WORK INSTRUCTION: Show, from the records below, all lines that contain the word "toolbar".

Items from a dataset
■ ■ ■ ■
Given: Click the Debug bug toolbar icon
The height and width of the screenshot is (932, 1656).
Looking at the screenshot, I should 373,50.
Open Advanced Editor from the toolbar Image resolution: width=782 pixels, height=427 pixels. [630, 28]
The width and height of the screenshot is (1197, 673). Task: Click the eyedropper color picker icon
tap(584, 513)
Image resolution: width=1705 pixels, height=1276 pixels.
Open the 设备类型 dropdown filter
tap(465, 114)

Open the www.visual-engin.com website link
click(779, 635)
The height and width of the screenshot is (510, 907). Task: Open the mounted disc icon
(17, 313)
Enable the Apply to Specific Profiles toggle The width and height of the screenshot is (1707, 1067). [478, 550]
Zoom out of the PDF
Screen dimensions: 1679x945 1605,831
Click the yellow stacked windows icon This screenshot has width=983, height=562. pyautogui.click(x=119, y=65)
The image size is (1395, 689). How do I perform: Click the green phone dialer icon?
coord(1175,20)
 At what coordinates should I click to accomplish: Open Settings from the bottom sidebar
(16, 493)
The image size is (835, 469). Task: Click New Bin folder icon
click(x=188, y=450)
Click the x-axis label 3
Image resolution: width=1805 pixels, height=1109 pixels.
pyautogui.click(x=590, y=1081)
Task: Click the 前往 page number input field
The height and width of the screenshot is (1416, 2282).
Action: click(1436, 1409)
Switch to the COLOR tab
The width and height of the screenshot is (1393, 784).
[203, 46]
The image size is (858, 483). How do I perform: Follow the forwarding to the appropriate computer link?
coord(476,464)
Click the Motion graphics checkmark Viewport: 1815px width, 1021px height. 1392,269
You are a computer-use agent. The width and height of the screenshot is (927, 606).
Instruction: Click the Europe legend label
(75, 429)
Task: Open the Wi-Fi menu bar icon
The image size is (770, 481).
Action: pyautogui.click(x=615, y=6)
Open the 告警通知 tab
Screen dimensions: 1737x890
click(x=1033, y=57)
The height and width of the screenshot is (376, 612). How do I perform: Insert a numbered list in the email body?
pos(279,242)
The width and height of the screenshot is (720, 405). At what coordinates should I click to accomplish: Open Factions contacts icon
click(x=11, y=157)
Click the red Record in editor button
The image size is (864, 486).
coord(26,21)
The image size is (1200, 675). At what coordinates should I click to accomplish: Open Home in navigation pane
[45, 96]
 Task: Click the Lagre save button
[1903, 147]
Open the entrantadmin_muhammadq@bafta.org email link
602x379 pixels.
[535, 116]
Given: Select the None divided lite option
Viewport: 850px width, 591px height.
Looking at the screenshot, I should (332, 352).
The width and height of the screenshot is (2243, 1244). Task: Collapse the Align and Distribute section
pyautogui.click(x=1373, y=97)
■ ■ ■ ■
PROBLEM SOLUTION:
Given: Click the Debug bug toolbar icon
Open Advanced Editor from the toolbar Image resolution: width=782 pixels, height=427 pixels. [630, 28]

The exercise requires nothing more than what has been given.